— Your instructions —
This task calls for every entry below to be repeated exactly.

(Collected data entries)
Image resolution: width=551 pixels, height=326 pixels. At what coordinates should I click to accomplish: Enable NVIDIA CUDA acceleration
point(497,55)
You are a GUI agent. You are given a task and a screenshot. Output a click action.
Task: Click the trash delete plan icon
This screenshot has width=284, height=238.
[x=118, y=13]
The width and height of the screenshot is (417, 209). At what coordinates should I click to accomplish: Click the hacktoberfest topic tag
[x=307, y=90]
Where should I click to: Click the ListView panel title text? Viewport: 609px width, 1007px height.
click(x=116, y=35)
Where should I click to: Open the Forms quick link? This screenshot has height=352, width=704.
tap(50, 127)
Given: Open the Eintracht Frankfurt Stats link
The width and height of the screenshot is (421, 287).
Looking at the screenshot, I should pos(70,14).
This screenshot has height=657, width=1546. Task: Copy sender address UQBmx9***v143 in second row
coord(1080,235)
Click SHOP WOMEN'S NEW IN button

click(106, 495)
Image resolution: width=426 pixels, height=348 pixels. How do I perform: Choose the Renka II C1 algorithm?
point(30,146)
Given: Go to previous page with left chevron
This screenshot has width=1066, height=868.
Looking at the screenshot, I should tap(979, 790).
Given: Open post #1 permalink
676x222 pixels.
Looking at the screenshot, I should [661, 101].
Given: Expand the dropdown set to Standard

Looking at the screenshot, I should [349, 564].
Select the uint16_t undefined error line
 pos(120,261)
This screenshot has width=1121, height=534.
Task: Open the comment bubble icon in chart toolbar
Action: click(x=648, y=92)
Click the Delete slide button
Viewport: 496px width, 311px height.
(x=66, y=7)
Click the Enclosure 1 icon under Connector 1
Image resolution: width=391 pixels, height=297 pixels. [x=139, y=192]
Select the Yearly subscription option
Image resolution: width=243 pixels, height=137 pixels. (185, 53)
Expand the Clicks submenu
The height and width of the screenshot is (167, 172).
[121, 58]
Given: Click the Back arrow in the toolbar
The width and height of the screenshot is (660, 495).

— Result of the exercise —
Image resolution: width=551 pixels, height=326 pixels. At what coordinates should I click to accomplish: Enable NVIDIA CUDA acceleration
point(497,55)
You are a GUI agent. You are given a task and a screenshot. Output a click action.
Task: Click the trash delete plan icon
This screenshot has width=284, height=238.
[x=118, y=13]
The width and height of the screenshot is (417, 209). At what coordinates should I click to accomplish: Click the hacktoberfest topic tag
[x=307, y=90]
Where should I click to: Click the ListView panel title text? Viewport: 609px width, 1007px height.
click(x=116, y=35)
Where should I click to: Open the Forms quick link? This screenshot has height=352, width=704.
tap(50, 127)
Given: Open the Eintracht Frankfurt Stats link
The width and height of the screenshot is (421, 287).
Looking at the screenshot, I should pos(70,14).
This screenshot has height=657, width=1546. Task: Copy sender address UQBmx9***v143 in second row
coord(1080,235)
Click SHOP WOMEN'S NEW IN button

click(106, 495)
Image resolution: width=426 pixels, height=348 pixels. How do I perform: Choose the Renka II C1 algorithm?
point(30,146)
Given: Go to previous page with left chevron
This screenshot has width=1066, height=868.
Looking at the screenshot, I should tap(979, 790).
Given: Open post #1 permalink
676x222 pixels.
Looking at the screenshot, I should [661, 101].
Given: Expand the dropdown set to Standard

Looking at the screenshot, I should [349, 564].
Select the uint16_t undefined error line
 pos(120,261)
This screenshot has width=1121, height=534.
Task: Open the comment bubble icon in chart toolbar
Action: click(x=648, y=92)
Click the Delete slide button
Viewport: 496px width, 311px height.
(x=66, y=7)
Click the Enclosure 1 icon under Connector 1
Image resolution: width=391 pixels, height=297 pixels. [x=139, y=192]
Select the Yearly subscription option
Image resolution: width=243 pixels, height=137 pixels. (185, 53)
Expand the Clicks submenu
The height and width of the screenshot is (167, 172).
[121, 58]
Given: Click the Back arrow in the toolbar
The width and height of the screenshot is (660, 495).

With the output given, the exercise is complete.